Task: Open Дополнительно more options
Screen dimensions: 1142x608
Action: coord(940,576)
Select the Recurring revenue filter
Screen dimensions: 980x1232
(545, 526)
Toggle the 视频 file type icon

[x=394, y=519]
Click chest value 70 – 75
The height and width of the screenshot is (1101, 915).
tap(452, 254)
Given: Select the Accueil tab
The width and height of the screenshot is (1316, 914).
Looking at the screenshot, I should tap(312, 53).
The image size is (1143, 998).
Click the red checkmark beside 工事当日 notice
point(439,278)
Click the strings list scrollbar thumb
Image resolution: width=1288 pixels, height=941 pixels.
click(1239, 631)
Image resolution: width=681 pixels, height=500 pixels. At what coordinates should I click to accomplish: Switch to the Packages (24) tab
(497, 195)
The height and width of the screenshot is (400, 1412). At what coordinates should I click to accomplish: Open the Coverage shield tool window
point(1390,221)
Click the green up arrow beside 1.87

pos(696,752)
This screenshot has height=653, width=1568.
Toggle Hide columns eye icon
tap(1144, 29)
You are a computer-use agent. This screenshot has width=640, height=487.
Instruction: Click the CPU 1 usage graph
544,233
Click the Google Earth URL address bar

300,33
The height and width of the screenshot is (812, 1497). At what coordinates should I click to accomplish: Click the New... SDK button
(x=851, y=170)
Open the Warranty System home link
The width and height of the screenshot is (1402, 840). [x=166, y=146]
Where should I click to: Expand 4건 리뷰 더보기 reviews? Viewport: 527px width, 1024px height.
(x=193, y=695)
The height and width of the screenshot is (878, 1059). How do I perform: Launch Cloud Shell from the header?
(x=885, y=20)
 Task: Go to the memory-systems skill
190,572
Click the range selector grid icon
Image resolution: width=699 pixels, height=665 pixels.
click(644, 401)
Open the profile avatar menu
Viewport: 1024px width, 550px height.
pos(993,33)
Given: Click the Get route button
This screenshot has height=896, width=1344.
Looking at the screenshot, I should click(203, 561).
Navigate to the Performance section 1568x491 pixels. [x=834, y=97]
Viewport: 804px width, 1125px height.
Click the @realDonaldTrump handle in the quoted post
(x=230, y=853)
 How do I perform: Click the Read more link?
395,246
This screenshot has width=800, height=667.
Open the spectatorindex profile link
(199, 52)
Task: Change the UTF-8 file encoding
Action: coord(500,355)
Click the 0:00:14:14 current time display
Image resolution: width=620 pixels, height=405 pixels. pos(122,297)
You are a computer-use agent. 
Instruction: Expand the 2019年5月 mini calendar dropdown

++++++

Would you state how many lines in the listing above contain the word "Given"? Reply with the number and no other words.

• [SOLUTION] 2